Mettez toutes les lignes de la liste ci-dessous dans un tableau Markdown à deux colonnes, « Numéro » et « Ligne de la liste », sans reprendre les lignes vides. Chaque rangée donne son numéro et le texte de la ligne.

• **LISTE DES DONNÉES**
━━━━━━━━
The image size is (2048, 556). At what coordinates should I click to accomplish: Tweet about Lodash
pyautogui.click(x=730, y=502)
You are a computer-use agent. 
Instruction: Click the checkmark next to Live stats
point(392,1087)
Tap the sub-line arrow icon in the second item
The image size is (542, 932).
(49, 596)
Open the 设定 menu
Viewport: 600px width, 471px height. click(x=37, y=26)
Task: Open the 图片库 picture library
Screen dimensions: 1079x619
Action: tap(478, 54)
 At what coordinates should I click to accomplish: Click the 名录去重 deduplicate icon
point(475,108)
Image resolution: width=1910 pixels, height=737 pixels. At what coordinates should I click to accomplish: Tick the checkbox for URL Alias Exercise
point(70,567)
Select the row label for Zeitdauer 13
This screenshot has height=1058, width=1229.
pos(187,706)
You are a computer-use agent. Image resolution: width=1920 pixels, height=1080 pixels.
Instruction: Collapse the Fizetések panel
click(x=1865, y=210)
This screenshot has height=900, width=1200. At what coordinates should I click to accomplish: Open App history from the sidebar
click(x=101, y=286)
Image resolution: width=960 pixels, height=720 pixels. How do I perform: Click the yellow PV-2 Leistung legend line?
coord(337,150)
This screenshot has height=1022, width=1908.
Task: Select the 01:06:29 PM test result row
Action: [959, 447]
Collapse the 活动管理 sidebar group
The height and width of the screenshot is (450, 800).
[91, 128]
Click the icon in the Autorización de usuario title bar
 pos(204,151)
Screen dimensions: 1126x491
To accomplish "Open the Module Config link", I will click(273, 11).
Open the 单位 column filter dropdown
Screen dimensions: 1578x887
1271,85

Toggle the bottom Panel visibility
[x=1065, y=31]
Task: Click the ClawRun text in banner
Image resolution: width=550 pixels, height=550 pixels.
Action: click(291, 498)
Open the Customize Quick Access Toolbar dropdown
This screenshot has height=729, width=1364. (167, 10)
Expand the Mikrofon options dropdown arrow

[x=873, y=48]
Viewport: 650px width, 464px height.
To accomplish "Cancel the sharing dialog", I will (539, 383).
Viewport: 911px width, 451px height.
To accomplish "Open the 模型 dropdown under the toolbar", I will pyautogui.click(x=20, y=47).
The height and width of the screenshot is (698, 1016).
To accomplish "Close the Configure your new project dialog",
━━━━━━━━
• **EXERCICE CORRIGÉ**
| Numéro | Ligne de la liste |
|---|---|
| 1 | The image size is (2048, 556). At what coordinates should I click to accomplish: Tweet about Lodash |
| 2 | pyautogui.click(x=730, y=502) |
| 3 | You are a computer-use agent.  |
| 4 | Instruction: Click the checkmark next to Live stats |
| 5 | point(392,1087) |
| 6 | Tap the sub-line arrow icon in the second item |
| 7 | The image size is (542, 932). |
| 8 | (49, 596) |
| 9 | Open the 设定 menu |
| 10 | Viewport: 600px width, 471px height. click(x=37, y=26) |
| 11 | Task: Open the 图片库 picture library |
| 12 | Screen dimensions: 1079x619 |
| 13 | Action: tap(478, 54) |
| 14 |  At what coordinates should I click to accomplish: Click the 名录去重 deduplicate icon |
| 15 | point(475,108) |
| 16 | Image resolution: width=1910 pixels, height=737 pixels. At what coordinates should I click to accomplish: Tick the checkbox for URL Alias Exercise |
| 17 | point(70,567) |
| 18 | Select the row label for Zeitdauer 13 |
| 19 | This screenshot has height=1058, width=1229. |
| 20 | pos(187,706) |
| 21 | You are a computer-use agent. Image resolution: width=1920 pixels, height=1080 pixels. |
| 22 | Instruction: Collapse the Fizetések panel |
| 23 | click(x=1865, y=210) |
| 24 | This screenshot has height=900, width=1200. At what coordinates should I click to accomplish: Open App history from the sidebar |
| 25 | click(x=101, y=286) |
| 26 | Image resolution: width=960 pixels, height=720 pixels. How do I perform: Click the yellow PV-2 Leistung legend line? |
| 27 | coord(337,150) |
| 28 | This screenshot has height=1022, width=1908. |
| 29 | Task: Select the 01:06:29 PM test result row |
| 30 | Action: [959, 447] |
| 31 | Collapse the 活动管理 sidebar group |
| 32 | The height and width of the screenshot is (450, 800). |
| 33 | [91, 128] |
| 34 | Click the icon in the Autorización de usuario title bar |
| 35 |  pos(204,151) |
| 36 | Screen dimensions: 1126x491 |
| 37 | To accomplish "Open the Module Config link", I will click(273, 11). |
| 38 | Open the 单位 column filter dropdown |
| 39 | Screen dimensions: 1578x887 |
| 40 | 1271,85 |
| 41 | Toggle the bottom Panel visibility |
| 42 | [x=1065, y=31] |
| 43 | Task: Click the ClawRun text in banner |
| 44 | Image resolution: width=550 pixels, height=550 pixels. |
| 45 | Action: click(291, 498) |
| 46 | Open the Customize Quick Access Toolbar dropdown |
| 47 | This screenshot has height=729, width=1364. (167, 10) |
| 48 | Expand the Mikrofon options dropdown arrow |
| 49 | [x=873, y=48] |
| 50 | Viewport: 650px width, 464px height. |
| 51 | To accomplish "Cancel the sharing dialog", I will (539, 383). |
| 52 | Viewport: 911px width, 451px height. |
| 53 | To accomplish "Open the 模型 dropdown under the toolbar", I will pyautogui.click(x=20, y=47). |
| 54 | The height and width of the screenshot is (698, 1016). |
| 55 | To accomplish "Close the Configure your new project dialog", |